Imaginar el paisaje urbano en los siglos transcurridos suscita en la imaginación visiones de una época larga en la que el número de capillas, iglesias y conventos católicos competía con los restos de dimensiones importantes, en los alrededores de la ciudad, de adoratorios de una religión más antigua. Capillas e iglesias fueron emplazadas ahí justamente donde había huacas erigidas. Muchas de estas huacas fueron destruidas, en parte en busca de tesoros y en parte por ser lugares paganos y hasta dominados por el demonio. Las huacas que vemos en la actualidad -sea conservadas, restauradas, o en franco olvido, cuando no abandono-, se ubicaban muy por fuera del damero de Pizarro. Lima fue devorando huacas a medida que fue creciendo, y su destrucción flagrante e impune durante el siglo XX, daba lugar a nuevos desarrollos industriales y urbanizaciones, continuamente. Desde entonces se perdió de vista, para siempre, la organización de las huacas en ejes direccionales, en el territorio que Lima fue ocupando. 
En el límite entre los distritos de Lima, Magdalena y Pueblo Libre, se halla una huaca -un conjunto de cinco pirámides que ocupa 16 hectáreas- conocida por el nombre de Mateo Salado. Según ciertas fuentes sería la castellanización de Matheus Salade, un luterano francés que murió en la hoguera, condenado en el primer auto de fe de la Santa Inquisición en Lima, en 1573. Vivía oculto en el complejo de pirámides, pero cuando salía a pedir limosna no podía evitar arengar a los habitantes contra la corrupción del clero católico; de ahí su aciago fin.
Fue a la Huaca Mateo Salado que Felipe Cortázar eligió ir para la realización de un extenso documental fotográfico, del que hoy se presenta una selección de más de 50 imágenes a color, hecha con el criterio de comunicar una visión contemporánea de la huaca, que revela las muchas facetas de ésta en la actualidad.
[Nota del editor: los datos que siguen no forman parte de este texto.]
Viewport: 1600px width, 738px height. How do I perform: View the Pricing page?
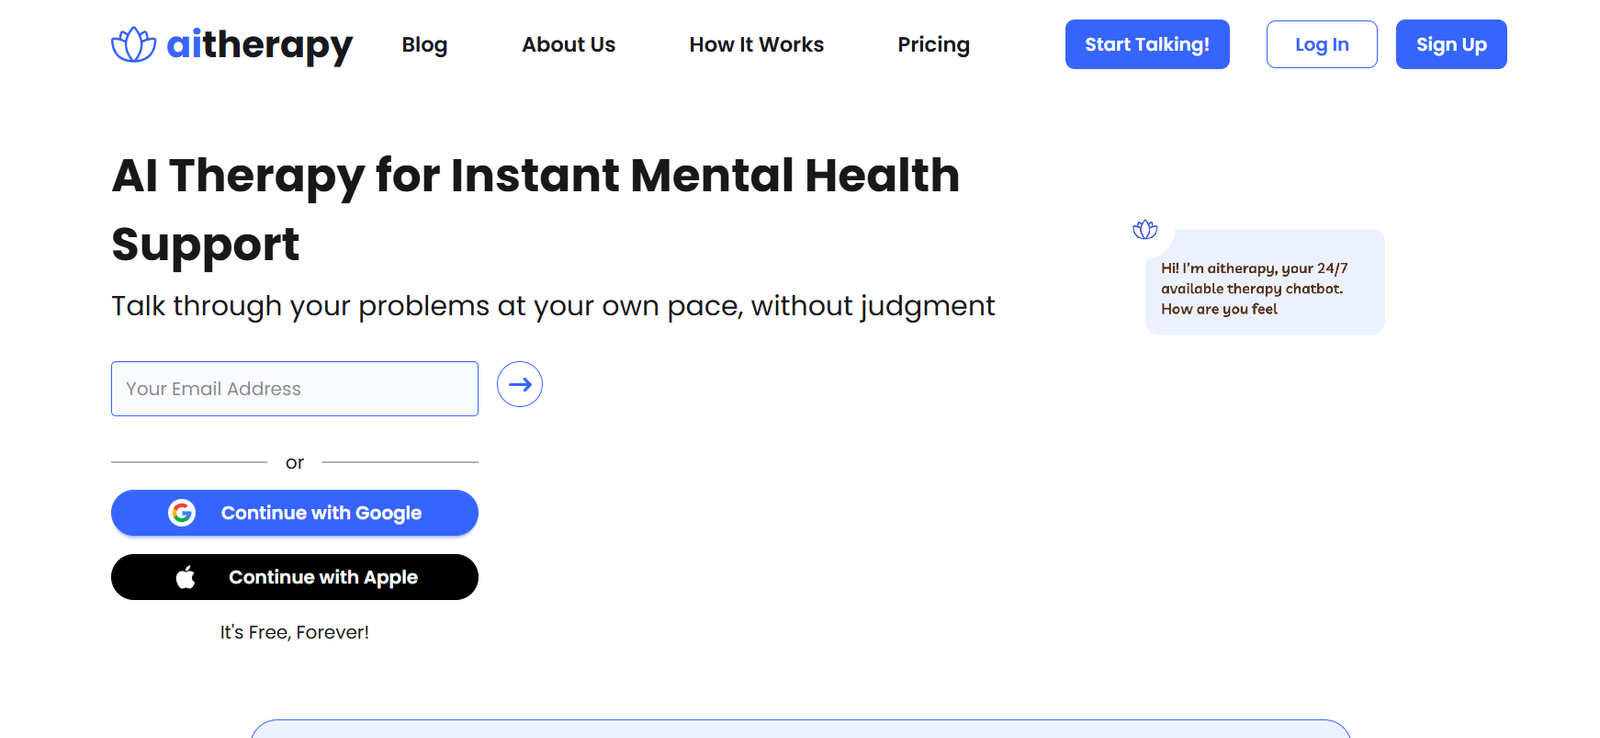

La marca de autor de Cortázar se halla no sólo en el logro de las imágenes. Sin duda, éstas desentrañan un espacio crítico, con rigor y en justicia, en el que convergen el sentido de lo patrimonial arqueológico y el sentido de una contemporaneidad exploratoria, ya sin sacralidad pero, aparentemente, con pragmatismo.
El retrato que hace de la huaca es un registro cuya dignidad no impide especular sobre el futuro. La Huaca Mateo Salado se yergue entre la indiferencia por cercanía -por años hubo venta de tubos de escape y talleres de instalación al paso, a la vera de lo protegido por la Ley-, y el entusiasmo presencial por los espectáculos que las autoridades competentes autorizan, durante los cuales la energía eléctrica pinta con los colores de un arco iris fugaz, muros que antes estuvieron estucados a la usanza costeña en una gama obtenida con tierras de color. Esta gama está ya fuera de época, pero, ¿quién asegura que los colores chicha de la gráfica urbana vayan a perdurar? La intención de Felipe Cortázar es abarcadora y ambiciosa. Su mirada es propia del documentalista-artista que está de pie como testigo en una encrucijada más. Entre acuciosa y premonitoriamente su inteligencia visual ingresa en los pliegues del tiempo. Pero esta historia continuará.